1. A method for improving the primary energy metabolism of mammalian cell lines, in which a) suitable mammalian cells with one or more expression vectors, the i) a structural gene for a cytoplasmic yeast pyruvate carboxylase, ii) a suitable promoter for transcriptional control and iii) one or contains / contain several selection markers, are transformed or transfected, b) the cells are grown under conditions suitable for expression and selection, and c) surviving cell clones are isolated and / or fermented / cultivated.

2. The method according to claim 1, wherein the mammalian cells are BHK cells.

3. The method of claim 1 or 2, wherein the yeast is Saccharomyces cerevisiae.

4. The method according to any one of the preceding claims, wherein the promoter is the CMV promoter.

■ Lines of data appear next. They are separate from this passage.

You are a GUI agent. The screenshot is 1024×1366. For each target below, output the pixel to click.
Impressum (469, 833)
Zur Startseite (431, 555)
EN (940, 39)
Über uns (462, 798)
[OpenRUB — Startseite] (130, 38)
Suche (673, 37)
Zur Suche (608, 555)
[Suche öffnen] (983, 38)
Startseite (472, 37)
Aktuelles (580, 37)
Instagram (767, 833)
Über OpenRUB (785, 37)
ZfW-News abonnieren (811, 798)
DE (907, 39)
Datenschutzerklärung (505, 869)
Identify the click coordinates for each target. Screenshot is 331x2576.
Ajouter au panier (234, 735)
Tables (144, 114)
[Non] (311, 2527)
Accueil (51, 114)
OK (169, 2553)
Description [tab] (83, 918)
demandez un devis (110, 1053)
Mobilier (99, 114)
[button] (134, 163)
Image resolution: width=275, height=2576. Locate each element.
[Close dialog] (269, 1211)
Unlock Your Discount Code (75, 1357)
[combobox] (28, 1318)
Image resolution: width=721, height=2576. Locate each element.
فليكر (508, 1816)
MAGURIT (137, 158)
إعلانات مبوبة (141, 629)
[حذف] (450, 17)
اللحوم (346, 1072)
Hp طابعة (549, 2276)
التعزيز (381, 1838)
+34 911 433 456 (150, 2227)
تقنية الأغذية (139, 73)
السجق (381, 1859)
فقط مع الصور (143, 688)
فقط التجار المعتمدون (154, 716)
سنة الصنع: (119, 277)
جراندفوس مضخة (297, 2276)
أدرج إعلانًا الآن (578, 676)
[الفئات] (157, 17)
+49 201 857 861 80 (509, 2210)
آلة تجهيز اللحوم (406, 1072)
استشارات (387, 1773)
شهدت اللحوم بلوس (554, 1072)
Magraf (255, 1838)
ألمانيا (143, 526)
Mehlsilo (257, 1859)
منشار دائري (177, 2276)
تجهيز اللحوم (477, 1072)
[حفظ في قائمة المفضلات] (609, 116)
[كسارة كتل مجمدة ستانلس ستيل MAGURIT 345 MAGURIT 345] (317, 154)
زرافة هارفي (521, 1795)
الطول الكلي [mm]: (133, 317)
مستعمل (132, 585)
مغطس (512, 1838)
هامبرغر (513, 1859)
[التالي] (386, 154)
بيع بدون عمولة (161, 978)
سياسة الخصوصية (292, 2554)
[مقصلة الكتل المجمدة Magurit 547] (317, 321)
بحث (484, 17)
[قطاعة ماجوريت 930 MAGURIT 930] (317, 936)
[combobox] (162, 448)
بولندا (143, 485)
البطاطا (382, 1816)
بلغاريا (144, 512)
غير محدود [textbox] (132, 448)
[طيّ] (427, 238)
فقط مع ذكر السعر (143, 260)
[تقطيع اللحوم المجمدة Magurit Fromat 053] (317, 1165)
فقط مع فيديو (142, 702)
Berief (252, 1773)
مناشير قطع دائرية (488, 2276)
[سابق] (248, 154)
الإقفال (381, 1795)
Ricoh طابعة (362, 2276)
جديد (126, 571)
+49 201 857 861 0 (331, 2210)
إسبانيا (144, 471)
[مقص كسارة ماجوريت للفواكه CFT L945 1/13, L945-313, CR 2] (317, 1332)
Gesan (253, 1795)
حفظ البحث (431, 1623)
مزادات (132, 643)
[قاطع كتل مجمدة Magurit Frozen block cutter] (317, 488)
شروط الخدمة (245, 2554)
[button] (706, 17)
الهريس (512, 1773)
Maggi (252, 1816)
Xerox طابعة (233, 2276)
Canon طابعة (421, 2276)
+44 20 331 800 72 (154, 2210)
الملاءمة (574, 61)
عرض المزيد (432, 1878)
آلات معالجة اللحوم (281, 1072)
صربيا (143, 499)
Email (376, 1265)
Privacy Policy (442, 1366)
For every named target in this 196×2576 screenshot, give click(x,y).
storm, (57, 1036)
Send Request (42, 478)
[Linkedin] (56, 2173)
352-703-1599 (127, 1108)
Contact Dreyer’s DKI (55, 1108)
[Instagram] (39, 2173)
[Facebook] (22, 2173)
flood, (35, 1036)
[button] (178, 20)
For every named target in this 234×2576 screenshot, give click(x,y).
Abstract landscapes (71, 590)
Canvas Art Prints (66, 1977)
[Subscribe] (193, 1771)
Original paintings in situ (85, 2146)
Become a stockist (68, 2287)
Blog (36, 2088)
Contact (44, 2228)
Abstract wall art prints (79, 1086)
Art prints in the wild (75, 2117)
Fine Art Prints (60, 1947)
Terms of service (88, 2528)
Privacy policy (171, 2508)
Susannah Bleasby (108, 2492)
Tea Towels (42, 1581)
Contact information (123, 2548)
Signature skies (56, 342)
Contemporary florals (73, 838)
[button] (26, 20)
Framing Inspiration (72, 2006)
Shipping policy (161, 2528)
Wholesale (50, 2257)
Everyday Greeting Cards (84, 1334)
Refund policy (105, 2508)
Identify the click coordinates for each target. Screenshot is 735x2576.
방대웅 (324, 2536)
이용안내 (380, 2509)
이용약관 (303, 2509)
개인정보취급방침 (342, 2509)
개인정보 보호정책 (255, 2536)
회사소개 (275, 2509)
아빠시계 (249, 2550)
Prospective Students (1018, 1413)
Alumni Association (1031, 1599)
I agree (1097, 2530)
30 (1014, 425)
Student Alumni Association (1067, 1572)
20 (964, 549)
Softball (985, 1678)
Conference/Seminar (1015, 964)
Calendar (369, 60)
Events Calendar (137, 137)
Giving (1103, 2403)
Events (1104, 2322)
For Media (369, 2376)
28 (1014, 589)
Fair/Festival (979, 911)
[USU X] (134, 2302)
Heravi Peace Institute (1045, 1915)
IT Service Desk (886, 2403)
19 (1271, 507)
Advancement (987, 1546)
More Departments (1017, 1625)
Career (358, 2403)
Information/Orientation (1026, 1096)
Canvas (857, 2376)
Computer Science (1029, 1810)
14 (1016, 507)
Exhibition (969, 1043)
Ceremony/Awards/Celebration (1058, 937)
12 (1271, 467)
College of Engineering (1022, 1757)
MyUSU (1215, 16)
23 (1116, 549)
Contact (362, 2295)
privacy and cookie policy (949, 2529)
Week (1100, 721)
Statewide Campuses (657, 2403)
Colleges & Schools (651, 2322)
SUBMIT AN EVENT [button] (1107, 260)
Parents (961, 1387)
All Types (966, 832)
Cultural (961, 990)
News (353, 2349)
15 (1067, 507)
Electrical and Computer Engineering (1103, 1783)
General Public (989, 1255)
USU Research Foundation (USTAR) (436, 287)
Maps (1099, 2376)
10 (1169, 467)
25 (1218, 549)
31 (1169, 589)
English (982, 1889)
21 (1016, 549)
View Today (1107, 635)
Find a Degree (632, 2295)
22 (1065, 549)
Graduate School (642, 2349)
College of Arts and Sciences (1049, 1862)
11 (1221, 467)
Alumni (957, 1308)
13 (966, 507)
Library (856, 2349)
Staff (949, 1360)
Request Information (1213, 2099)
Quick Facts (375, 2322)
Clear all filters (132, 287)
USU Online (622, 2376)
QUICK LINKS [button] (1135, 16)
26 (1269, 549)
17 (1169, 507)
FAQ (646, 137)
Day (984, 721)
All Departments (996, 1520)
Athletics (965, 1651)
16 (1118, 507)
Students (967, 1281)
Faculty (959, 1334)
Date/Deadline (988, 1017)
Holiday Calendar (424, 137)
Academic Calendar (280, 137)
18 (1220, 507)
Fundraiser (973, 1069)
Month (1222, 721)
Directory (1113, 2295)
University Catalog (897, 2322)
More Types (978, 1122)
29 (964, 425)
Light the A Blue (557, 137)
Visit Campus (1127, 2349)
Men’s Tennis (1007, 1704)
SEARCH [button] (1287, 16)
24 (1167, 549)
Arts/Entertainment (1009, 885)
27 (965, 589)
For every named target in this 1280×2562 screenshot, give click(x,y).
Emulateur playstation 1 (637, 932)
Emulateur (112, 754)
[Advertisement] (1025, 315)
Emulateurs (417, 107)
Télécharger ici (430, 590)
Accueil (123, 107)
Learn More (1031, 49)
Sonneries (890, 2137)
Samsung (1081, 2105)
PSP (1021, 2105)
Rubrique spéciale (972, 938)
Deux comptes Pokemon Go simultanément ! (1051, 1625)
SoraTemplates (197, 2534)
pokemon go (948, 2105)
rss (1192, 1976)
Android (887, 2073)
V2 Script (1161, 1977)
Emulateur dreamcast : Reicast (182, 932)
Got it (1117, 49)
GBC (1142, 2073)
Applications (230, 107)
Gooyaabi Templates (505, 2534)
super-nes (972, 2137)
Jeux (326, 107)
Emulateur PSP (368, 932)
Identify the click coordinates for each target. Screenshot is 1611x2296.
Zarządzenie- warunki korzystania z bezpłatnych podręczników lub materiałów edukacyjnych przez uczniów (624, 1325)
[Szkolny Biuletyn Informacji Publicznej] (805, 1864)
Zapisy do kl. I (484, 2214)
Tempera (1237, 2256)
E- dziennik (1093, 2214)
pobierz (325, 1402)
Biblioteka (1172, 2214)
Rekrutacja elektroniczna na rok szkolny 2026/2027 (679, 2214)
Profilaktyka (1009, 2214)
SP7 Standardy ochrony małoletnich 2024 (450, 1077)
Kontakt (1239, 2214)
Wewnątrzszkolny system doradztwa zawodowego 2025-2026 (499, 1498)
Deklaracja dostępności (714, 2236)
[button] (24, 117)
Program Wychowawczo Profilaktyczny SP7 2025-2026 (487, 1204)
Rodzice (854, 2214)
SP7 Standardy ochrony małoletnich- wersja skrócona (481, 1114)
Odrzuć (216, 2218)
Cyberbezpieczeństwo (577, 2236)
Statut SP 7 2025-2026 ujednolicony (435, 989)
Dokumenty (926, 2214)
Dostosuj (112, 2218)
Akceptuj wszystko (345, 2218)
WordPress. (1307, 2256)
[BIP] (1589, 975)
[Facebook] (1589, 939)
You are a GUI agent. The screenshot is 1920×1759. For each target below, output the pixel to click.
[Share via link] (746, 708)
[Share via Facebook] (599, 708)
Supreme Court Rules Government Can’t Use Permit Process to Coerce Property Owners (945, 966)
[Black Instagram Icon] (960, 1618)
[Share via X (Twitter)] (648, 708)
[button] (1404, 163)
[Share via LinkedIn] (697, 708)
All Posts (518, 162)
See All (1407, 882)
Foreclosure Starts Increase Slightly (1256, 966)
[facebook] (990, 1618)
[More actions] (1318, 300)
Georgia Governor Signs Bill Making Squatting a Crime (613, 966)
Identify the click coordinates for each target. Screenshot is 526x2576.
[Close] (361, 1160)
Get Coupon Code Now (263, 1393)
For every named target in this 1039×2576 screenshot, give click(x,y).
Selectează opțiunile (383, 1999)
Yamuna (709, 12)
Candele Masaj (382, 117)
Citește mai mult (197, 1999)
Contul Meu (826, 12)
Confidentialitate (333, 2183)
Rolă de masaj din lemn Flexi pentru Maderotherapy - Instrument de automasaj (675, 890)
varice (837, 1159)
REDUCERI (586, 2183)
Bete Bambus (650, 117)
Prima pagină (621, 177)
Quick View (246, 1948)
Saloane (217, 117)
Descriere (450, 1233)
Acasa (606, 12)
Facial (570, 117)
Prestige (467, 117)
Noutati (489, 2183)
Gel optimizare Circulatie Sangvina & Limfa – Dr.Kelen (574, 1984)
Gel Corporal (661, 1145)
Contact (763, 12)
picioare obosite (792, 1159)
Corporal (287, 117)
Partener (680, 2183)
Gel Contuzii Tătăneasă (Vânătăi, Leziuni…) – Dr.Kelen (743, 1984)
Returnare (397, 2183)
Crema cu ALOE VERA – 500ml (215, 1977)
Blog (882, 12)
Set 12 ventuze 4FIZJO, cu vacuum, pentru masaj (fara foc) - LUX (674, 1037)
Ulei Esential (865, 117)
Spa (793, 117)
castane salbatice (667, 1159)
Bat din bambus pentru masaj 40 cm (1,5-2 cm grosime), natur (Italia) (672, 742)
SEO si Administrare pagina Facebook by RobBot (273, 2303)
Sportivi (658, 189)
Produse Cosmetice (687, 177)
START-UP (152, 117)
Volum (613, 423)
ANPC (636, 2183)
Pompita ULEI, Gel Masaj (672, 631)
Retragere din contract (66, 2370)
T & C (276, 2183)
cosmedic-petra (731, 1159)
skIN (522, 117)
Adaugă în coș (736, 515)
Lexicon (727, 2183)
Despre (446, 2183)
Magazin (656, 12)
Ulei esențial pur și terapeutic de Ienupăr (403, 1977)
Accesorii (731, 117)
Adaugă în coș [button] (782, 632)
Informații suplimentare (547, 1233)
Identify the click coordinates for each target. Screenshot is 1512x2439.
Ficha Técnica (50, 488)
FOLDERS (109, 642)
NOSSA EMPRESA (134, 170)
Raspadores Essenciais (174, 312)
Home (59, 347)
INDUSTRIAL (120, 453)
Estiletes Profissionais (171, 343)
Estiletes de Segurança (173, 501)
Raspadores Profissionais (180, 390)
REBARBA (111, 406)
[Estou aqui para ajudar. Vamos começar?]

5. The method according to any one of the preceding claims, wherein the selection marker is an ampicillin resistance gene.

6. The method according to any one of the preceding claims, wherein the selection marker is a geneticin resistance gene.

7. Expression vector for use in a method according to any one of claims 1 to 6, which contains a structural gene for a cytoplasmic yeast pyruvate carboxylase.

8. Expression vector according to claim 7, wherein the yeast is Saccharomyces cerevisiae.

9. Recombinant mammalian cells with improved primary energy metabolism, obtainable by a method according to any one of claims 1 to 6.